» What needs to be done: Nothing in the entries may be altered; copy them all exactly.

^^^^

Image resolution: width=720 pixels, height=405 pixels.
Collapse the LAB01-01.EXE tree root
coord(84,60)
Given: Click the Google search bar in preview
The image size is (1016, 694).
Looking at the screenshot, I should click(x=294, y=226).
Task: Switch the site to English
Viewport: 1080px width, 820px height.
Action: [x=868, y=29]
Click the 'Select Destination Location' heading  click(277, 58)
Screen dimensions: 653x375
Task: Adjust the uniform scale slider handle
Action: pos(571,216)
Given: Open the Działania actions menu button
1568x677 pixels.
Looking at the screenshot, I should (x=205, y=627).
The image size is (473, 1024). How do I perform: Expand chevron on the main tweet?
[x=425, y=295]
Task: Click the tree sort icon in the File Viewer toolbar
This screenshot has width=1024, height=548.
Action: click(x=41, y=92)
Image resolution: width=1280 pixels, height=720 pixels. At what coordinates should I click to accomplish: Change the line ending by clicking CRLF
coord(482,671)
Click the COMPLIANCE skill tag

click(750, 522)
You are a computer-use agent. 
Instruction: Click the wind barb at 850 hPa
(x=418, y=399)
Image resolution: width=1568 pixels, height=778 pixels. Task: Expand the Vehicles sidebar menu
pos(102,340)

^^^^

» Solution for this problem:
Image resolution: width=720 pixels, height=405 pixels.
Collapse the LAB01-01.EXE tree root
coord(84,60)
Given: Click the Google search bar in preview
The image size is (1016, 694).
Looking at the screenshot, I should click(x=294, y=226).
Task: Switch the site to English
Viewport: 1080px width, 820px height.
Action: [x=868, y=29]
Click the 'Select Destination Location' heading  click(277, 58)
Screen dimensions: 653x375
Task: Adjust the uniform scale slider handle
Action: pos(571,216)
Given: Open the Działania actions menu button
1568x677 pixels.
Looking at the screenshot, I should (x=205, y=627).
The image size is (473, 1024). How do I perform: Expand chevron on the main tweet?
[x=425, y=295]
Task: Click the tree sort icon in the File Viewer toolbar
This screenshot has width=1024, height=548.
Action: click(x=41, y=92)
Image resolution: width=1280 pixels, height=720 pixels. At what coordinates should I click to accomplish: Change the line ending by clicking CRLF
coord(482,671)
Click the COMPLIANCE skill tag

click(750, 522)
You are a computer-use agent. 
Instruction: Click the wind barb at 850 hPa
(x=418, y=399)
Image resolution: width=1568 pixels, height=778 pixels. Task: Expand the Vehicles sidebar menu
pos(102,340)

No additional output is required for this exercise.